NEW YORK (Reuters Health) - Only about 15 percent of women develop long-term lost of their menstrual cycle (amenorrhea) after receiving follow-up chemotherapy for breast cancer, according to a report in the medical journal Cancer.

Rates of chemotherapy-induced menopause differ with different agents, the authors explain, and the incidence of long-term amenorrhea after anthracycline therapy, such as daunorubicin and doxorubicin, and taxane-containing therapy, such as paclitaxel and docetaxel, has not been established.

Dr. Monica N. Fornier and colleagues from Memorial Sloan-Kettering Cancer Center, New York investigated the incidence of long-term amenorrhea in 235 premenopausal women ages 40 years or younger whose breast cancer was treated with anthracycline and taxane-containing chemotherapy, with or without the subsequent use of tamoxifen.

Of the 166 women included in the analysis, 141 (85 percent) maintained or resumed regular menses after the completion of treatment, the authors report.
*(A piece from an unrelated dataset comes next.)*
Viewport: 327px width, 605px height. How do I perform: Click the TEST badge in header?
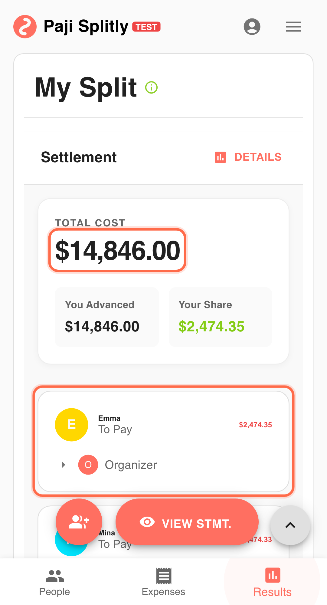[146, 27]
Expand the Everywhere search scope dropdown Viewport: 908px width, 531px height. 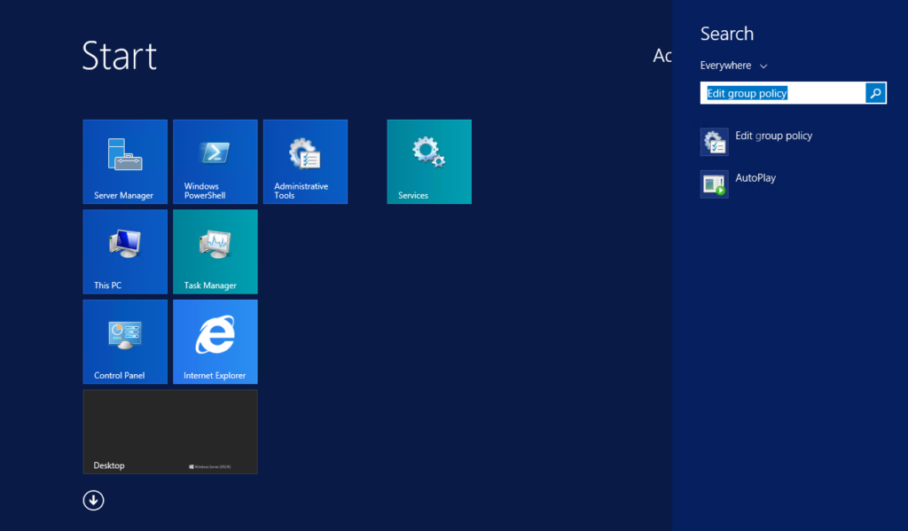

The overall incidence of chemotherapy induced, long-term amenorrhea was 15 percent.

The incidence of amenorrhea among women who also received hormonal therapy with tamoxifen was 17 percent, the report indicates.

Women who developed long-term amenorrhea were significantly older than women who did not, the researchers note.

"Based on our data," the investigators conclude, "the sequential addition of taxane to a standard...anthracycline-based chemotherapy regimen does not appear to produce a high rate of chemotherapy-related amenorrhea compared with historic reports."

"We did not have information regarding estradiol, follicle-stimulating hormone, or luteinizing hormone secretion," the authors explain. "These data should be obtained in prospective studies because they may be relevant and important in clinical practice and in the decision-making process among younger women affected by breast carcinoma, who are concerned with the potential long-term risks of chemotherapy."